Column | Real Estate Bill: A case of over-regulation



The Real Estate (Regulation and Development) Bill 2016 (RE Bill), now approved by Parliament, is an attempt at finding a perfect balance between two seemingly difficult extremes. In a tightrope walk, the RE Bill tries to provide an institutional framework to protect and further the interest of buyers and in the same breath also seeks to give necessary support and thrust to the development of the real estate sector.

In the statement of reasons for the 2013 version, it was stated that the ‘real estate sector plays a catalytic role in fulfilling the need and demand for housing and infrastructure in the country’. Although the sector has witnessed significant growth in the recent past, it was felt that the sector was largely unregulated and thereby needed a measure of standardisation and professionalism to promote orderly progress.

The focus areas of the RE Bill include greater accountability towards consumers, reduction of frauds and delays, reducing transaction costs and bringing about professionalism and transparency in the real estate sector. The Bill covers both developers and real estate agents alike. The RE Bill is comprehensive and prescribes regulations spanning over the entire lifecycle of a project including booking, development, final handover and responsibility in respect of any defects arising post such handover. A new regulator, termed the Real Estate Regulatory Authority (RERA), has been designated to carry out the outlined objectives. RERA is expected to be set up within a year from the date of the regulations coming into force.

The real estate sector hitherto did not have a defined regulator and any grievance regarding any real estate project were to be taken up either by the consumer courts (under the consumer protection laws) or by the competition commission suo motu or on a complaint. In that context, RERA is a welcome introduction, especially since the relief under the earlier laws were either limited to specific customers (customer protection laws) or covered only large developers leaving a huge target segment of customers/projects out of its ambit.

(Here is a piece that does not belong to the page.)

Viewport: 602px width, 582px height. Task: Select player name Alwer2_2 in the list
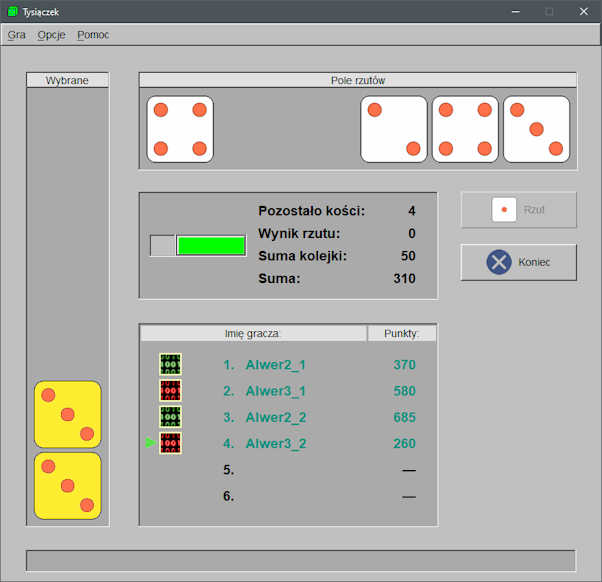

While the reactions to the impact of the Bill on the sector and its growth are mixed, on a closer look, it is amply evident that the interest of the buyers have far outweighed that of the developers.

The RE Bill applies to all real estate projects where the land/number of apartments proposed to be developed is in excess of 500 square meters/8 units. Every real estate project falling within these parameters is required to be registered with the RERA prior to marketing/offer to sell the same to the customers. Far-reaching in impact, the RE Bill covers all real estate projects whether ongoing/under construction or yet to be developed.

No clear transition provisions have been laid down under the RE Bill in relation to the under-construction projects, and this may have an adverse impact on timely completion. Especially in the case of any pending litigation, utilisation of the acquired funds from the customers, etc, it is unclear whether the RE Bill would apply in toto and the projects have to be stalled for want of approvals or funds or not. The first scenario would be a tragedy for the sector already ailing from high cost of funds, excess inventory and low customer interest.

While the Bill’s earlier avatar covered only residential units, the latest version extends its reach to even commercial properties (with an intent to sell all or some of the developed area). Generally speaking, commercial properties are not developed for final sale to customers but are held as rent-yielding assets. Given this, the inclusion of commercial assets which has differing characteristics from residential properties including in relation to fund raising, timelines for completion, maintenance, etc, may have been unwarranted, given that such properties are acquired by sophisticated investors who are generally more aware of the product and the remedies available under law.

The strictures raised against developers require them to register the project with the RERA which include detailed disclosure on various aspects including track-record, title of the project, etc, prior to any promotions/ advertisements/ notice given to the customers regarding the project. Even on fund-raising, not more than 10% of the project cost can be raised without an agreement to sell and the RE Bill requires 70% of the funds paid by the customers to be parked in an escrow account and used towards construction purposes only after due certification and in line with the percentage of completion of the project.

The developers are required to provide quarterly updates to the customers through a pre-designated portal on the progress of the project, including the list of apartments which have been booked and approvals pending, prior to the issue of the completion certificate. All of the above measures while laudable in spirit have created almost a stifling atmosphere for the developers to flourish. In a desire to create a protective environment for customers, the RE Bill has added layers of approval and procedural requirements which impacts developers right from fund raising to timelines for completion of the project.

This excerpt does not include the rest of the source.